2. A sermon of Pastor Danny O'Guinn of the Tower Grove Baptist Church in St. Louis, Missouri is called "The Worst of Anti-Calvinism." (3-13-05; again on 3-29-05)

3. "David Cloud's Anti-Calvinism Campaign." (1-26-05)

4. Dave Hunt: "anti-Calvinist rhetoric" and "anti-Calvin rhetoric." (5-16-02)

5. "There seems to be a strong element of anti-Reformed or anti-Calvinistic feeling among adherents to the KJV Only position, and Mrs. Riplinger is no exception to the rule." (New Age Bible Versions Refuted)

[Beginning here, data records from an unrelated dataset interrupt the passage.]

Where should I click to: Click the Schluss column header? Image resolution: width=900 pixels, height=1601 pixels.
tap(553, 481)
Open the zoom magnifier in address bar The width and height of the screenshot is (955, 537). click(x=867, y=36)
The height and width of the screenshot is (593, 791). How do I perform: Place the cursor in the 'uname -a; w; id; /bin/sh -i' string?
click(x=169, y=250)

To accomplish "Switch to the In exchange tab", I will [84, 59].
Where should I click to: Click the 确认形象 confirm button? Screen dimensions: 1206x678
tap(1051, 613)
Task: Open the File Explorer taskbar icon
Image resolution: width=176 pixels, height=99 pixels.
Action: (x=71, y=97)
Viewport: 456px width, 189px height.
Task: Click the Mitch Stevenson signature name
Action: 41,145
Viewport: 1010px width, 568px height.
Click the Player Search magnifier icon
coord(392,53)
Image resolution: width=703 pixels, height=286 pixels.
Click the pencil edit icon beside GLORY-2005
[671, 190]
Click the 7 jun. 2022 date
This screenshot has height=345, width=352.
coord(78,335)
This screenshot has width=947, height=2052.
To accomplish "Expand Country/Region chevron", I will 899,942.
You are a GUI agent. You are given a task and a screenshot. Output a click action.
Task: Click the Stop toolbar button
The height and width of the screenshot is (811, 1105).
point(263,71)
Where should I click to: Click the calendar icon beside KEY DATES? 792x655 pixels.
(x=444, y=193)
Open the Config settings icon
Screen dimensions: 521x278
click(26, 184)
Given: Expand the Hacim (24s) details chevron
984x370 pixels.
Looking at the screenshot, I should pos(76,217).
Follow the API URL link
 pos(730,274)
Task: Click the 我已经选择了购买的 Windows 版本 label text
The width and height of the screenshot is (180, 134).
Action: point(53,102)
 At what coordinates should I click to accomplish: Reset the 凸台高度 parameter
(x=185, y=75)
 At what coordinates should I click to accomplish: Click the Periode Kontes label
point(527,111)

6. "Lutheran scholar R.C.H. Lenski wrote a series of New Testament commentaries that are still in circulation today. His strongly anti-Reformed stance comes through clearly in his writings. . . . I was a little taken aback by the anti-Reformed polemic inherent in Lenski’s commentary. I am aware that many Lutherans continue to harbor that kind of anti-Calvinism (I suppose some Calvinists harbor anti-Lutheran feelings in turn, though I haven’t encountered it myself), . . . " (Link)

7. "In light of this, it is somewhat understandable how one who graduated from Westminster Seminary could still use such phrases as “God forces men to believe” and the like, caricatures which, while common in anti-Reformed polemics, have likewise been refuted so many times it is amazing." (against Catholic Bob Sungenis, but a general statement, too)

I even found a brand-new example: the views of Dr. Paul Owen, a Presbyterian, is referred to as "a lengthy selection of his anti-Baptist statements, . . ." (9-16-05)

So if you want to stick up for Dr. Sippo's black-tongued abuse of anyone who questions him or his beliefs, you are welcome to do so. Just do it someplace else.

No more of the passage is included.